# Forum Home Renovation Metalwork & Welding  Brackets for awning on shipping container.

## ajm

We are adding an awning to the container office and I am not sure about reactions with different metals. The container is steel. Can gal brackets be welded to the roof without issue or should I be looking for plain steel and then applying cold gal after the welder has finished? 
Se

----------


## Bart1080

...will be fine.  You will be painting the welds after anyway.

----------


## ajm

> ...will be fine.  You will be painting the welds after anyway.

  Thanks. 
Sent from my SM-A205YN using Tapatalk

----------


## Bros

Grind the gal away from where you weld first.

----------


## ajm

> Grind the gal away from where you weld first.

  Only one of the welders has suggested doing that so far. Cheers. I thought that had to happen first after reading through all the welding questions but since 5 out the 6 welders didn't mention it, I wasn't entirely sure. My guess is they probably would do it anyway. Just wanted to see what the forum had to say. Cheers bros. 
lk

----------


## Bros

> Only one of the welders has suggested doing that so far. Cheers. I thought that had to happen first after reading through all the welding questions but since 5 out the 6 welders didn't mention it, I wasn't entirely sure. My guess is they probably would do it anyway. Just wanted to see what the forum had to say. Cheers bros. 
> lk

  There are two reason for it one is it makes a poor weld and the second the fumes given off are not healthy.

----------


## ajm

Thanks for the explanation. I ground the gal back under the welders instructikn. He also said that gal spatters and spits and it causes porous welds. His words " increases porosity". 
He was all done in an hour. Very neat and tidy. Pleasant fella too.  
Se

----------

_SET PROBLEM 1_.
Rewrite the stretch of the forum thread from "Thanks for the" through "Pleasant fella too.", changing "Pleasant" to "Friendly".
The records have no connection to the forum thread.

_DATA LISTING_.
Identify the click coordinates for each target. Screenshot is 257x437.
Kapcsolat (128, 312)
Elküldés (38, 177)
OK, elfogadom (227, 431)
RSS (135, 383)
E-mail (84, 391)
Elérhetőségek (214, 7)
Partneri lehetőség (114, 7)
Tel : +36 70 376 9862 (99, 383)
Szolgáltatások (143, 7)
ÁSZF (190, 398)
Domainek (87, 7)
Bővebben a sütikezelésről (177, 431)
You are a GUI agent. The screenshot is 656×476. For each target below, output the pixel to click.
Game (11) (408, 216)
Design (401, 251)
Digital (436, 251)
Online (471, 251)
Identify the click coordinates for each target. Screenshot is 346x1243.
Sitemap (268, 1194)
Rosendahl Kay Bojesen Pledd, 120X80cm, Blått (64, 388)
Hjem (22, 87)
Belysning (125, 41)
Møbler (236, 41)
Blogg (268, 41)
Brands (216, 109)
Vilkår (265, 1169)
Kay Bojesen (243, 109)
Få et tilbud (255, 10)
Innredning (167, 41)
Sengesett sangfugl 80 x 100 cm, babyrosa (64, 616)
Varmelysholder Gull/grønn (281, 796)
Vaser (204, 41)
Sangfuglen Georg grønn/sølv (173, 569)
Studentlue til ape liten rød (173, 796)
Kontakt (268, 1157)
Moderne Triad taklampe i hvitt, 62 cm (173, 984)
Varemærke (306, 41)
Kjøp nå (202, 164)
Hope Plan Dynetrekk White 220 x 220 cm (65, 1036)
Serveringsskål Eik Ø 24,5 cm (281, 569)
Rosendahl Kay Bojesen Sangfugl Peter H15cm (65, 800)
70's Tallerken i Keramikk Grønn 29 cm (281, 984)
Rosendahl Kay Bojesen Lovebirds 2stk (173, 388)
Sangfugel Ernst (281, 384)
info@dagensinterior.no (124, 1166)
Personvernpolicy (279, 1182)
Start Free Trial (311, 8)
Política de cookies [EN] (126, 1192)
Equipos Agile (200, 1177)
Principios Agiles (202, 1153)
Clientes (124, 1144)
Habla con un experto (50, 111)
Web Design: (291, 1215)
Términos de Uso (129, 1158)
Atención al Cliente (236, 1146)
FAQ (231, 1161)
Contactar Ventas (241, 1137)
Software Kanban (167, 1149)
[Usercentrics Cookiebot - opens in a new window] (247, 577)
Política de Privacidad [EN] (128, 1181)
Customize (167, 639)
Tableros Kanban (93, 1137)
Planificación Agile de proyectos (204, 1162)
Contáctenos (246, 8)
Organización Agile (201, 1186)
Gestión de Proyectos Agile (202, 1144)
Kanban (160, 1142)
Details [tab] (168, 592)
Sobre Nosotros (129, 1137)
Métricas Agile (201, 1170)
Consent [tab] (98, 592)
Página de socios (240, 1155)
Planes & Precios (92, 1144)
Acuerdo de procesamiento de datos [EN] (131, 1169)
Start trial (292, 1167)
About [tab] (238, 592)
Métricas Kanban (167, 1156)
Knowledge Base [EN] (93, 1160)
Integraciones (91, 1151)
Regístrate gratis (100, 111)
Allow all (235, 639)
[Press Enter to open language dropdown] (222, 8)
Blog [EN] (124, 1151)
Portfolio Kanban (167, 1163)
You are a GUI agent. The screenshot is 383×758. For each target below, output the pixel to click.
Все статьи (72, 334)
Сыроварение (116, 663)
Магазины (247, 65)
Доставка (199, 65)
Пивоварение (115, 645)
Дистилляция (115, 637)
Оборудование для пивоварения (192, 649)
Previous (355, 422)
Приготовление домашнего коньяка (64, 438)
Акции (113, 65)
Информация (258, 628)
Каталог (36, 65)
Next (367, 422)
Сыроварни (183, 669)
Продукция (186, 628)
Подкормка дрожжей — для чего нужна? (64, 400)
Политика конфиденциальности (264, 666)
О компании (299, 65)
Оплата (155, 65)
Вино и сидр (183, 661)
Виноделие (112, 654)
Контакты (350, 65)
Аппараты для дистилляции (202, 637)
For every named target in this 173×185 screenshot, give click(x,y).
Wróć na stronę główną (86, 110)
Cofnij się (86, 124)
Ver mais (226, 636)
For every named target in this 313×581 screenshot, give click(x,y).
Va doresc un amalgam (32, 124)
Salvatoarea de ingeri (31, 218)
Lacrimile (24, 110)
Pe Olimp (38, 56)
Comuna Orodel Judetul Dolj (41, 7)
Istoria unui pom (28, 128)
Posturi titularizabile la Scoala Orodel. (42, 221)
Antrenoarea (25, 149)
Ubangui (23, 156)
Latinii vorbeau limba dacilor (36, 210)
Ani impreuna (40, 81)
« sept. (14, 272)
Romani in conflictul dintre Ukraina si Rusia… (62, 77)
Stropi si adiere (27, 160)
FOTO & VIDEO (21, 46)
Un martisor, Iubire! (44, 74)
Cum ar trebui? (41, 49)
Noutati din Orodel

_SET PROBLEM 2_.
Scale the stretch of the records from the line that contains "Møbler (236, 41)" through the line that contains "Details [tab] (168, 592)" by multiplying every coordinate in the answers by 1.35 and rounding to whole numbers, with halves rounded up. Give only those lines, keeping their requests as they stand.

_FULL ANSWER 1_.
Thanks for the explanation. I ground the gal back under the welders instructikn. He also said that gal spatters and spits and it causes porous welds. His words " increases porosity". 
He was all done in an hour. Very neat and tidy. Friendly fella too.

_FULL ANSWER 2_.
Møbler (319, 55)
Blogg (362, 55)
Brands (292, 147)
Vilkår (358, 1578)
Kay Bojesen (328, 147)
Få et tilbud (344, 14)
Innredning (225, 55)
Sengesett sangfugl 80 x 100 cm, babyrosa (86, 832)
Varmelysholder Gull/grønn (379, 1075)
Vaser (275, 55)
Sangfuglen Georg grønn/sølv (234, 768)
Studentlue til ape liten rød (234, 1075)
Kontakt (362, 1562)
Moderne Triad taklampe i hvitt, 62 cm (234, 1328)
Varemærke (413, 55)
Kjøp nå (273, 221)
Hope Plan Dynetrekk White 220 x 220 cm (88, 1399)
Serveringsskål Eik Ø 24,5 cm (379, 768)
Rosendahl Kay Bojesen Sangfugl Peter H15cm (88, 1080)
70's Tallerken i Keramikk Grønn 29 cm (379, 1328)
Rosendahl Kay Bojesen Lovebirds 2stk (234, 524)
Sangfugel Ernst (379, 518)
info@dagensinterior.no (167, 1574)
Personvernpolicy (377, 1596)
Start Free Trial (420, 11)
Política de cookies [EN] (170, 1609)
Equipos Agile (270, 1589)
Principios Agiles (273, 1557)
Clientes (167, 1544)
Habla con un experto (68, 150)
Web Design: (393, 1640)
Términos de Uso (174, 1563)
Atención al Cliente (319, 1547)
FAQ (312, 1567)
Contactar Ventas (325, 1535)
Software Kanban (225, 1551)
[Usercentrics Cookiebot - opens in a new window] (333, 779)
Política de Privacidad [EN] (173, 1594)
Customize (225, 863)
Tableros Kanban (126, 1535)
Planificación Agile de proyectos (275, 1569)
Contáctenos (332, 11)
Organización Agile (271, 1601)
Gestión de Proyectos Agile (273, 1544)
Kanban (216, 1542)
Details [tab] (227, 799)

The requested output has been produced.